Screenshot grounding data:
————

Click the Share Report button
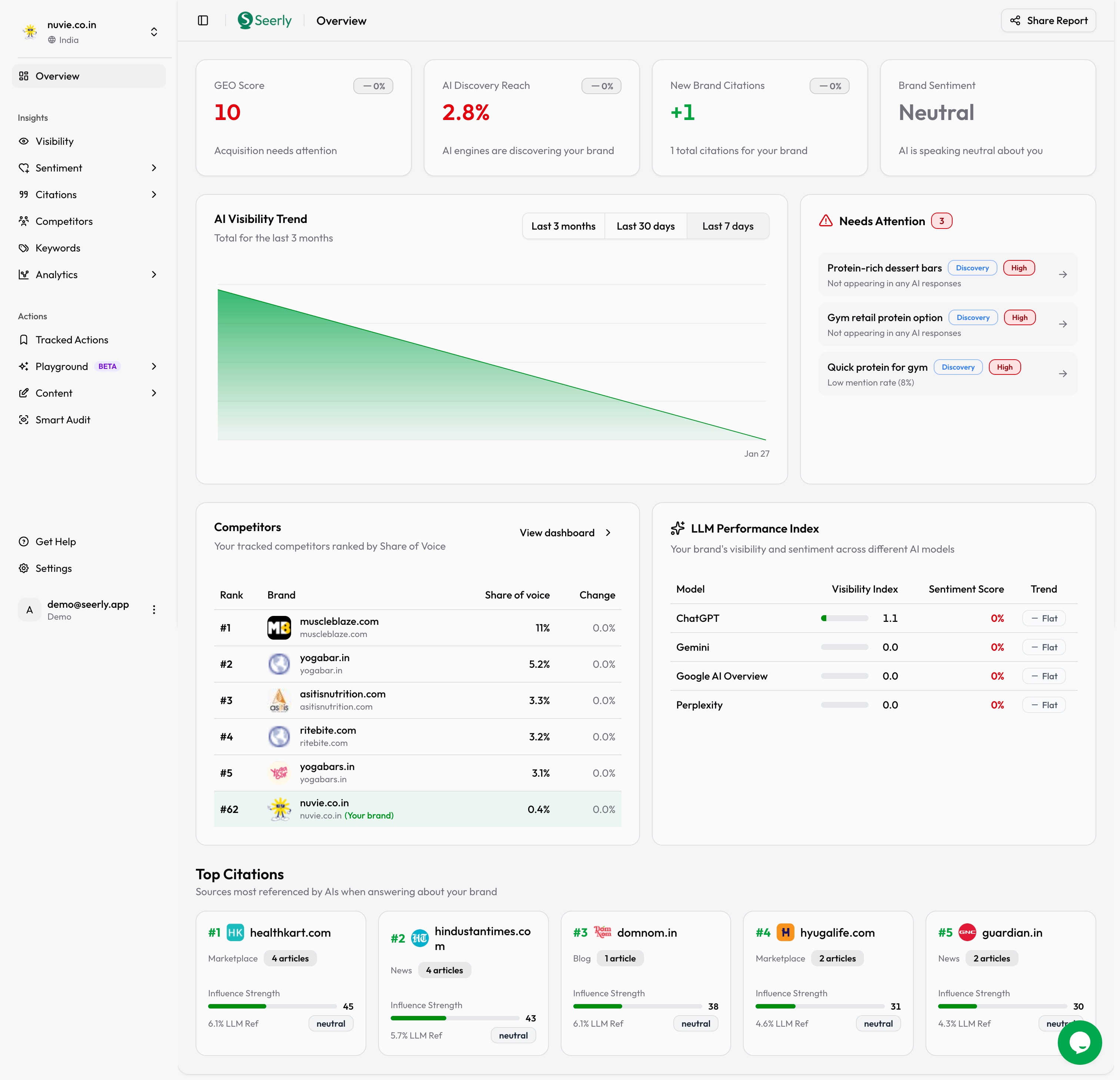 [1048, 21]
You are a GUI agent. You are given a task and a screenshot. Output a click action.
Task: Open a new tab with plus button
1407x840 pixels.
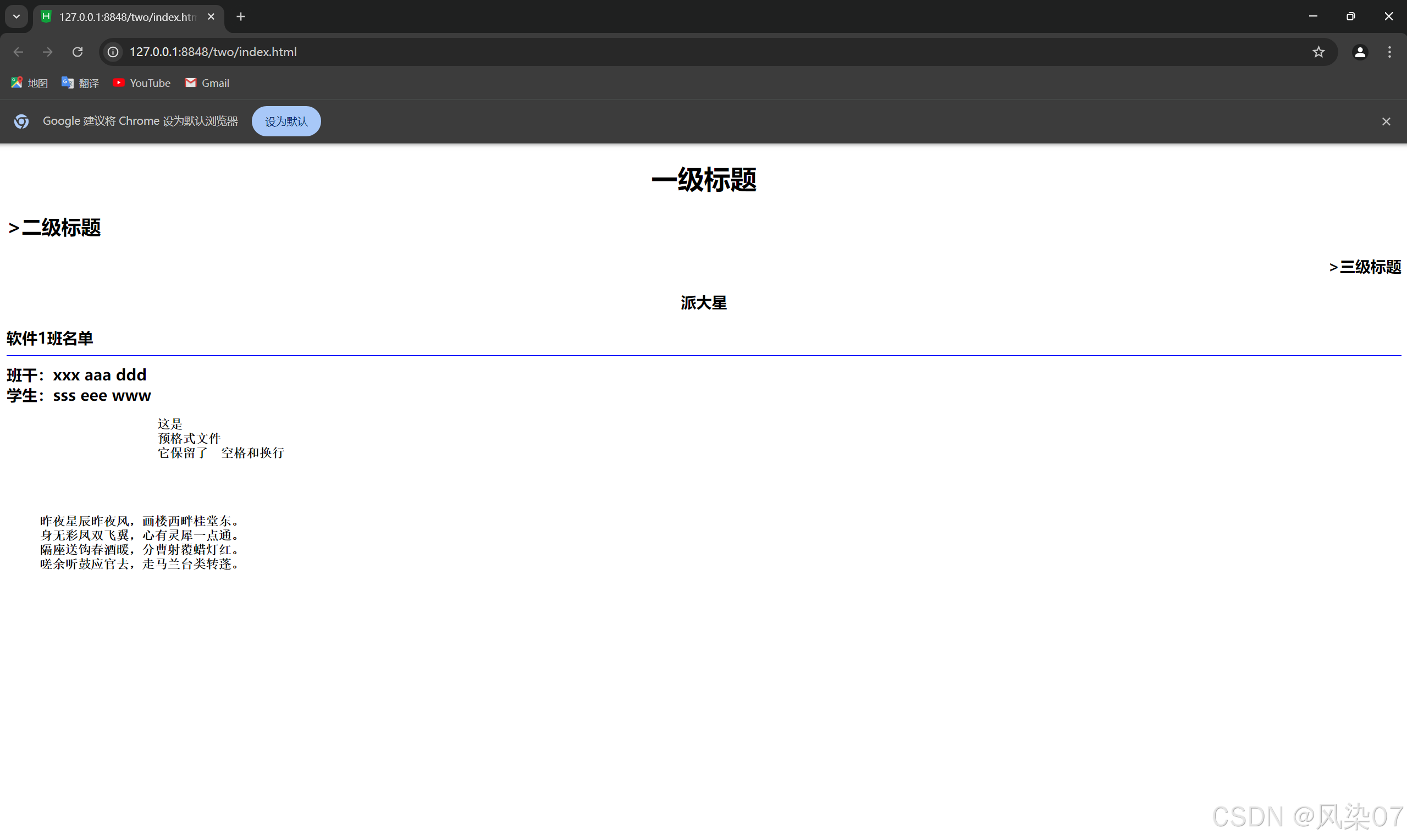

————

The pictures in the entries above should be left out; all else must be copied exactly.

● **Result for this task**
Click the Share Report button
 [1048, 21]
You are a GUI agent. You are given a task and a screenshot. Output a click action.
Task: Open a new tab with plus button
1407x840 pixels.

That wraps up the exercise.